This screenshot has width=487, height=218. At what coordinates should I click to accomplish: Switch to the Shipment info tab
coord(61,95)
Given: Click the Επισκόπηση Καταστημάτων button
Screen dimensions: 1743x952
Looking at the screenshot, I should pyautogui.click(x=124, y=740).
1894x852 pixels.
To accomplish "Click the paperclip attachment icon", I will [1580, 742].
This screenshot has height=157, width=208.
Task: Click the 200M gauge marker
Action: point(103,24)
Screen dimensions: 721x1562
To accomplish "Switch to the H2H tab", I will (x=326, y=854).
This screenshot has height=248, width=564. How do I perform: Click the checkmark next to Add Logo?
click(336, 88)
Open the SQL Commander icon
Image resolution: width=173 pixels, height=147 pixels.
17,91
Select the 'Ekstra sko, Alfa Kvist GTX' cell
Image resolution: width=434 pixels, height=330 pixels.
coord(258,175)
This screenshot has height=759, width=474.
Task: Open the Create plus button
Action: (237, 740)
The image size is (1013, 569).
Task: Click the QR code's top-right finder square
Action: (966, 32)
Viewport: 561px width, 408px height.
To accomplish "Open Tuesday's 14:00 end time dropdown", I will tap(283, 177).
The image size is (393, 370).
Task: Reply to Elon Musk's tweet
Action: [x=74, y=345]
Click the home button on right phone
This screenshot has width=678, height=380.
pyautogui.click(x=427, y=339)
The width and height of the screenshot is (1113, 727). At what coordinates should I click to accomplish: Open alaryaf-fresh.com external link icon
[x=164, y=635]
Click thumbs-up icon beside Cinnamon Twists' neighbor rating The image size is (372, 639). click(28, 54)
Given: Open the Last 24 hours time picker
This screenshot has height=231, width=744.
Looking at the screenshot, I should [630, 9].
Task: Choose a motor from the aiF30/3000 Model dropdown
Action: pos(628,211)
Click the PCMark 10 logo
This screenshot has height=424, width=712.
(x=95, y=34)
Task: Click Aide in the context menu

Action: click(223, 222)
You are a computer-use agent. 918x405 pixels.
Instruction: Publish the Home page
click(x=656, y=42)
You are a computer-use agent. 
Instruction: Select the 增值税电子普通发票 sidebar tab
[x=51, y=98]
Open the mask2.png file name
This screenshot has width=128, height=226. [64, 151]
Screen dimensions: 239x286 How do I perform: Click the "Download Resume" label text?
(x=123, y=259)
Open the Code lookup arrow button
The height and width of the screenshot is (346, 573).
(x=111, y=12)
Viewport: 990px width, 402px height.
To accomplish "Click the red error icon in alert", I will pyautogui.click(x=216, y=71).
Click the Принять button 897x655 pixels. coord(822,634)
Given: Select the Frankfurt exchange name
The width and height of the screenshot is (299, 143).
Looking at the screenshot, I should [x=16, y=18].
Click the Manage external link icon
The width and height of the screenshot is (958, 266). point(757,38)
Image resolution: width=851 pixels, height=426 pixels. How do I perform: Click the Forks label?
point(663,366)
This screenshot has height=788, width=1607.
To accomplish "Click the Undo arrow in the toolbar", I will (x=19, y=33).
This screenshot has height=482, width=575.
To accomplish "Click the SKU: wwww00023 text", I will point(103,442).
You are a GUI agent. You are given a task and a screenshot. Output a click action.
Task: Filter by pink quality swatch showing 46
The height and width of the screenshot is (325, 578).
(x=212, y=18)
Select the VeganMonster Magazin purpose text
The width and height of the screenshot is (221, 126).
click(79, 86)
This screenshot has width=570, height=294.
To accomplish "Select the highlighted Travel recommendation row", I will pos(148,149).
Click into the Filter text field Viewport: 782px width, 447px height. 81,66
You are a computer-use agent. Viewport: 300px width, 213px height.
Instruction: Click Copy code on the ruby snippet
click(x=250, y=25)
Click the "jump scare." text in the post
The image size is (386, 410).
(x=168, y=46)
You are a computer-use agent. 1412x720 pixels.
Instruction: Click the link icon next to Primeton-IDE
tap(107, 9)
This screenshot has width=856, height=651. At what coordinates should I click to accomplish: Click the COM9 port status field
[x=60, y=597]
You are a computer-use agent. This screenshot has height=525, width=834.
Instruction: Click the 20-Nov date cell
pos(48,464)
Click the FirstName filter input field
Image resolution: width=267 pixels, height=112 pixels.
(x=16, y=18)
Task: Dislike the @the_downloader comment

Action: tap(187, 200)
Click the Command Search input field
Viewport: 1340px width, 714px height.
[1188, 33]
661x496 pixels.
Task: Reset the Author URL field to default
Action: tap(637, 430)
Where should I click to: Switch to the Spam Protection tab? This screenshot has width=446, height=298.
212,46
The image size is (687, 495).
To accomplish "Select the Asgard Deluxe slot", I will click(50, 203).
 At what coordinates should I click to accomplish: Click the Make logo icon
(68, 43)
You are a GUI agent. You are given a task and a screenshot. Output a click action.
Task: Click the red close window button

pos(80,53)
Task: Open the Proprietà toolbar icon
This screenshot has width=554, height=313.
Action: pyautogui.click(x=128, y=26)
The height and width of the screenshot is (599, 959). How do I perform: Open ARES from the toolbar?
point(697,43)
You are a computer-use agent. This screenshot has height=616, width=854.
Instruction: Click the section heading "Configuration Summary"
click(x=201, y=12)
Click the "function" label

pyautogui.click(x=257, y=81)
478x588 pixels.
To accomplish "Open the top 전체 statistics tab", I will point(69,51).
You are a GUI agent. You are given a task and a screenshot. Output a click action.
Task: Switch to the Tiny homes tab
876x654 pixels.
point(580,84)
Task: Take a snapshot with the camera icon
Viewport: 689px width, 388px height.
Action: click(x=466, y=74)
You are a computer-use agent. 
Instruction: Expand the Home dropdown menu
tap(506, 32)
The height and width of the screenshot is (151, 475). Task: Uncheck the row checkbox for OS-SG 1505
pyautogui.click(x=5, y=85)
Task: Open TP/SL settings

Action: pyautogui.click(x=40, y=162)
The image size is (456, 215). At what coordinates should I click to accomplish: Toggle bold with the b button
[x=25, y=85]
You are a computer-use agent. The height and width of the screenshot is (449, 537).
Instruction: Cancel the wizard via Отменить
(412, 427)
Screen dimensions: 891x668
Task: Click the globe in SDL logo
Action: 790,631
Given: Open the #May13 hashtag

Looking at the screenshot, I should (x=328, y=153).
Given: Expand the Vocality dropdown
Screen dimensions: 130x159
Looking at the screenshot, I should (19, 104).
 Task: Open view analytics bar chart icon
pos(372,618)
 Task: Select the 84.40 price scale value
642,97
· · · · · · ·
▸ **What the exercise asks**
Output, from the data above, the lines from the line with "has height=616, width=854." to the line with "Given: Expand the Vocality dropdown" exactly as they stand, both ends included and nothing else.

▸ **Written answer**
You are a computer-use agent. This screenshot has height=616, width=854.
Instruction: Click the section heading "Configuration Summary"
click(x=201, y=12)
Click the "function" label

pyautogui.click(x=257, y=81)
478x588 pixels.
To accomplish "Open the top 전체 statistics tab", I will point(69,51).
You are a GUI agent. You are given a task and a screenshot. Output a click action.
Task: Switch to the Tiny homes tab
876x654 pixels.
point(580,84)
Task: Take a snapshot with the camera icon
Viewport: 689px width, 388px height.
Action: click(x=466, y=74)
You are a computer-use agent. 
Instruction: Expand the Home dropdown menu
tap(506, 32)
The height and width of the screenshot is (151, 475). Task: Uncheck the row checkbox for OS-SG 1505
pyautogui.click(x=5, y=85)
Task: Open TP/SL settings

Action: pyautogui.click(x=40, y=162)
The image size is (456, 215). At what coordinates should I click to accomplish: Toggle bold with the b button
[x=25, y=85]
You are a computer-use agent. The height and width of the screenshot is (449, 537).
Instruction: Cancel the wizard via Отменить
(412, 427)
Screen dimensions: 891x668
Task: Click the globe in SDL logo
Action: 790,631
Given: Open the #May13 hashtag

Looking at the screenshot, I should (x=328, y=153).
Given: Expand the Vocality dropdown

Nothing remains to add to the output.